Gen Qamar chairs corps commanders’ conference at GHQ


Our Correspondent February 07, 2018
Indian ceasefire violations are detrimental to peace, stated COAS at 208th Corps Commander's Conference. PHOTO: ISPR/FILE

ISLAMABAD: Top military commanders on Wednesday vowed not to compromise on the ‘national interest’ while cooperating with other international and regional stakeholders for peace and stability in the region.

The statement from the top brass came after Army chief General Qamar Javed Bajwa presided over the corps commanders’ conference in the General Headquarters in Rawalpindi on Wednesday.

The military’s media wing said commanders reviewed “geo-strategic and security environment” especially in the context of US security related policies for the region.

“Forum concluded that national interest shall be kept at premium while cooperating with all other stake holders for regional peace and stability,” the Inter-Services Public Relations (ISPR) said in a statement.

The corps commanders’ conference was held just days after a string of terrorist attacks rocked Kabul.
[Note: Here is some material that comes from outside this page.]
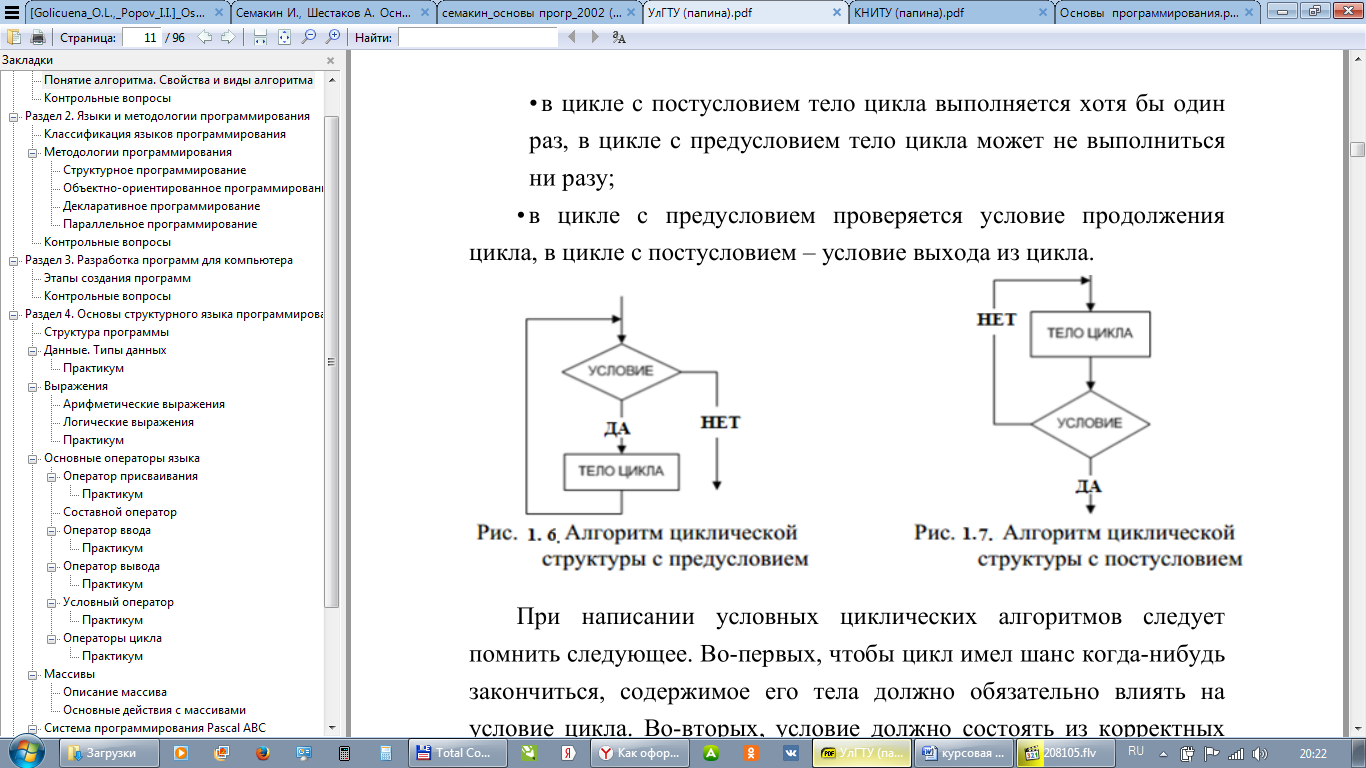This screenshot has height=768, width=1366.
Task: Collapse the 'Основные операторы языка' tree node
Action: pyautogui.click(x=31, y=458)
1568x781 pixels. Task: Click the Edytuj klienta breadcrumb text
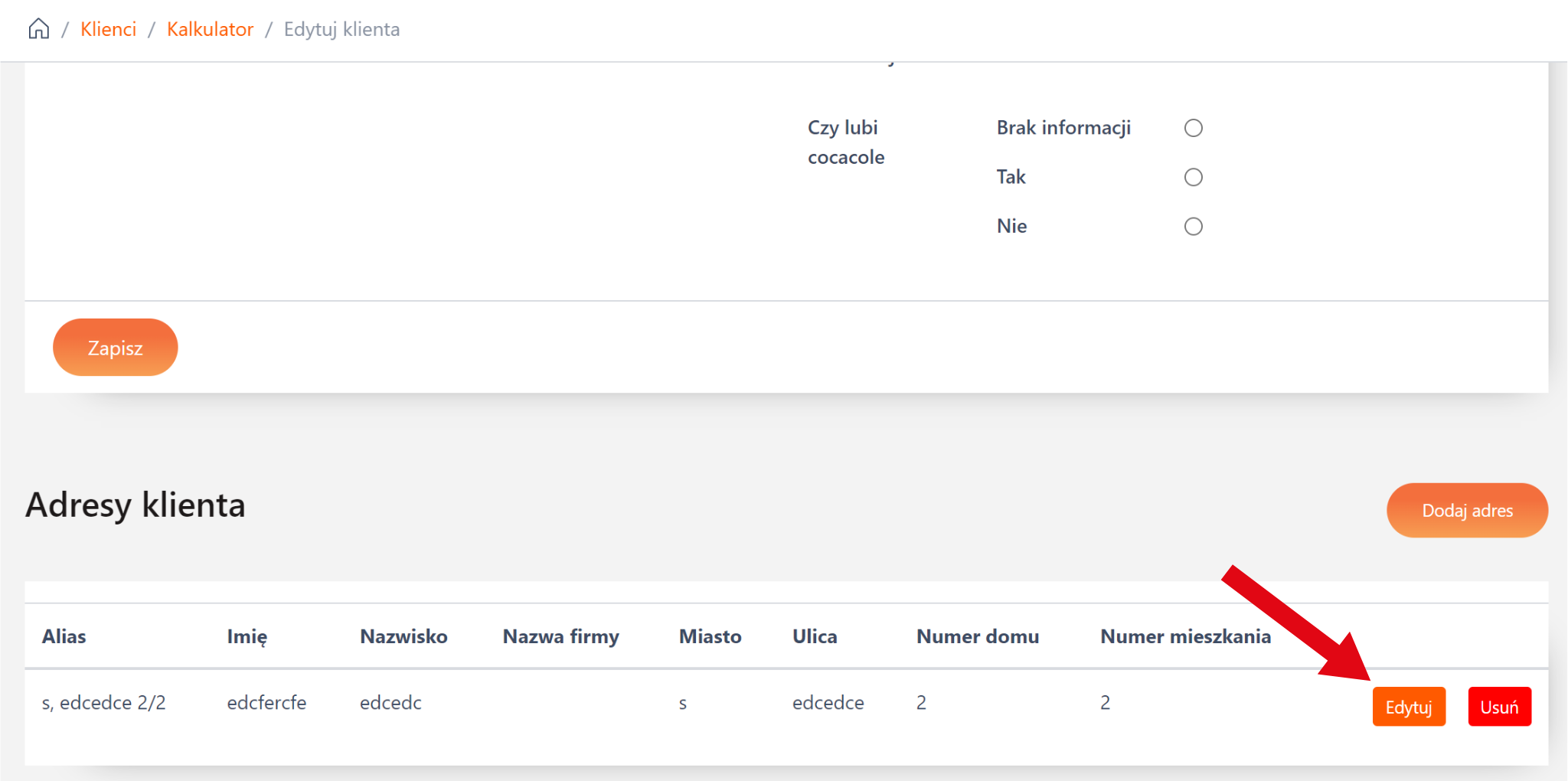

Afghanistan then pointed a finger at Pakistan, insisting that the terrorist attacks were planned across the border. The Afghan spy chief, who visited Islamabad after the attacks, said Pakistan was handed ‘undeniable evidence’ showing the terrorist attacks were planned on its soil.

Pakistan said it would look into the ‘evidence’ but also decided to pursue policy of engagement to sort out differences with Afghanistan.

As part of the policy, Foreign Secretary Tehmina Janjua led a high-powered delegation to Afghanistan last week to discuss the thorny issues.

The process of engagement would continue as an Afghan delegation is due to pay a reciprocal visit on Friday to carry forward the discussions.

Relations between Pakistan and Afghanistan have been tense for months because of differences between the two countries on how to put an end to the lingering conflict in Afghanistan. Both sides accused the other of supporting certain militant groups.

Meanwhile, the corps commanders also reviewed the progress of operation Radd-ul-Fassad while reiterating that “gains of years long counter terrorism efforts shall be consolidated” to achieve enduring peace and stability both for Pakistan and the region.

The top brass also reviewed the situation arising out of increased Indian ceasefire violations across the Line of Control and the Working Boundary.

“Indian CFVs are detrimental to peace, however, these or any Indian misadventure shall be responded effectively,” the ISPR said.

Meanwhile, briefing the Senate Standing Committee on Foreign Affairs, Foreign Minister Khawaja Asif called for collective efforts to cope with the challenges the country is faced with and improve the image of the country.

“Despite difficulties, we have endeavored to address the problem. We will move forward keeping in view the guildlines and inputs of the elected representatives,” Asif told the panel.

Separately, the National Assembly Standing Committee on Foreign Affairs rejected the four-year old draft bill moved by PTI lawmaker Shirin Mazari seeking rectification of all international treaties signed by Pakistan from Parliament.

Reacting to the move, the PTI leader expressed her shock but said the committee’s decision was not unexpected.

“So much for MNAs supporting parliamentary supremacy! The bill was to allow parliament to ratify international treaties signed by the Pakistan government,” she explained.